Page MenuHomePhabricator

HHVM CPU usage when deploying MediaWiki
Closed, DuplicatePublicPRODUCTION ERROR

Description

Rolling forward 1.33.0-wmf.2 caused a wave of 60 second timeouts that sustained for quite a while.

The HHVM processes of appservers were using all CPU allocated to them.

Rolling back to 1.33.0-wmf.1 didn't seem to solve the issue.

Event Timeline

thcipriani renamed this task from HHVM CPU usage with 1.33.0-wmf.2 to HHVM CPU usage when deploying MediaWiki.Nov 1 2018, 9:36 PM
thcipriani triaged this task as Unbreak Now! priority.

What I briefly observed yesterday night during the outage was:

  • On ill-behaving HHVMs, threads kept getting in deadlocks and using 100% of a core waiting on said locks
  • Given we have a request timeout of 60 seconds, it seemed like servers would recover from the ill condition, but they'd get back to deadlocks as soon as traffic came back to them
  • I didn't check the size of the bytecode cache databases to see if that exploded. If that's the case, I might want to purge it today.

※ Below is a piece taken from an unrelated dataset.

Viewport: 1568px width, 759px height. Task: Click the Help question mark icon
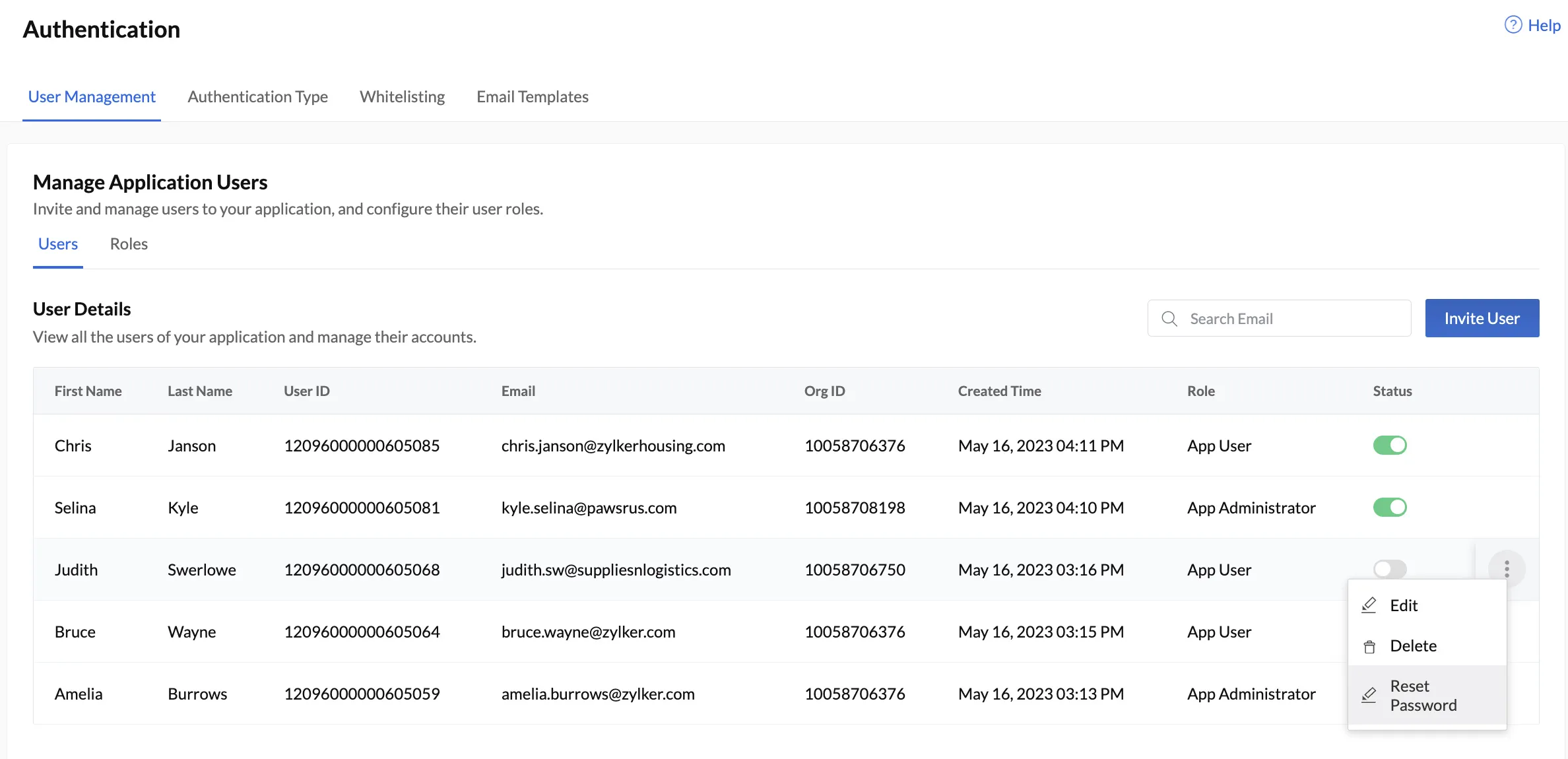[1513, 25]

So, we tried to redeploy the code on the mwdebug servers today, and I load tested both servers with ab before and after the deployment of the code.

Overall:

  • no cpu spikes were noticed apart from normal request-related ones
  • no notable performance difference was noticed when parsing a mildly complex page (enwiki's Australia page) at medium (-c 5) and high (-c 10) concurrency (remember the mwdebug servers are 1-vcpu VMs)

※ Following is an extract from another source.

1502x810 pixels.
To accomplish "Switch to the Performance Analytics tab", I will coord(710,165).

This, together with the behaviour from yesterday and the perf data collected seems to suggest that something went wrong on a portion of the hhvm hosts because of a particular state they were in. This is not a satisfactory answer but is frankly the only explanation I have given I can't seem to reproduce the high cpu usage with timeouts.

I don't see this as a blocker to try to redeploy the train on monday.

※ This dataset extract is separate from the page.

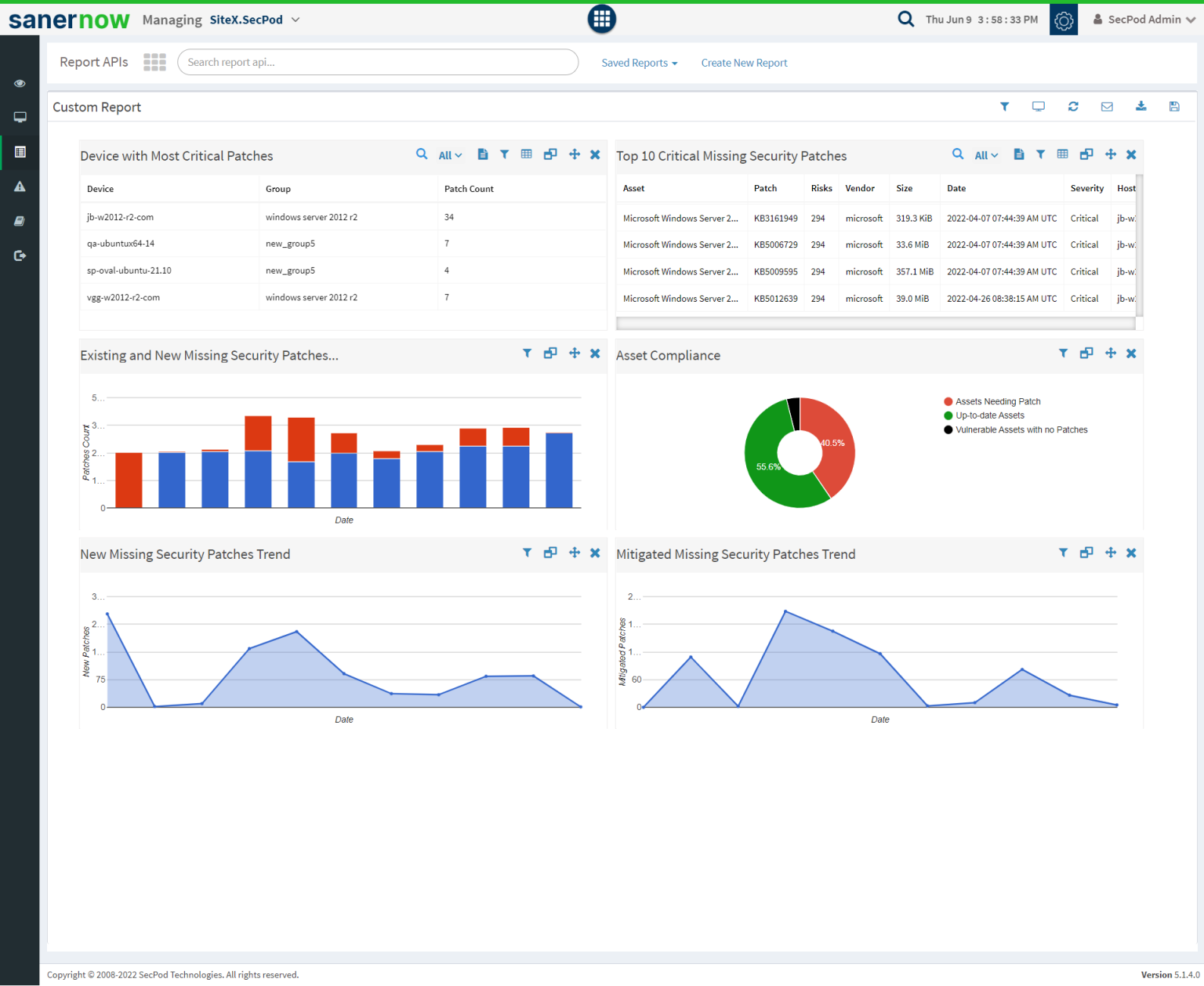The image size is (1204, 986).
Task: Open All dropdown in Device with Most Critical Patches
Action: [450, 155]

I don't see this as a blocker to try to redeploy the train on monday.

Current plan is to roll forward the mwdebug servers again at 18:00UTC Monday. If after some prodding those servers do not exhibit the behavior described here, to roll 1.33.0-wmf.2 out to all wikis on all servers shortly thereafter.

A bunch of new messages are getting tidied and going through remex now ( https://gerrit.wikimedia.org/r/#/q/topic:deprecate-wgtidy ) -- although that *shouldn't* cause problems, here are a couple of wild theories:

  1. MessageCache is missing somehow ( 4b1db1190bb8f2a115c6a81a5ee487b7d18cd303 ) and tying up CPU (but I'm pretty sure the misses would show in logs). Rolling back would cause misses on the updated messages so "not solve the issue".
  2. ParserCache is missing somehow ( 58abac2d1489cdfaaf2ffdf2f9e1214509760b31 ) but I'm pretty sure that would show up in analytics. Same thing, roll back could cause misses of the previous misses.
  3. Some system message is triggering some weird infinite-loop bug in Remex. Of course, remex has been used for tidy in all article content for months now, but I'm always ready to be surprised. If there's a specific URL which triggers the CPU hog behavior, that would be a big clue. But wouldn't explain why rolling back didn't help.
  4. It's not my fault at all. (I like this one the best, but it doesn't help you fine folks in ops any.) ;)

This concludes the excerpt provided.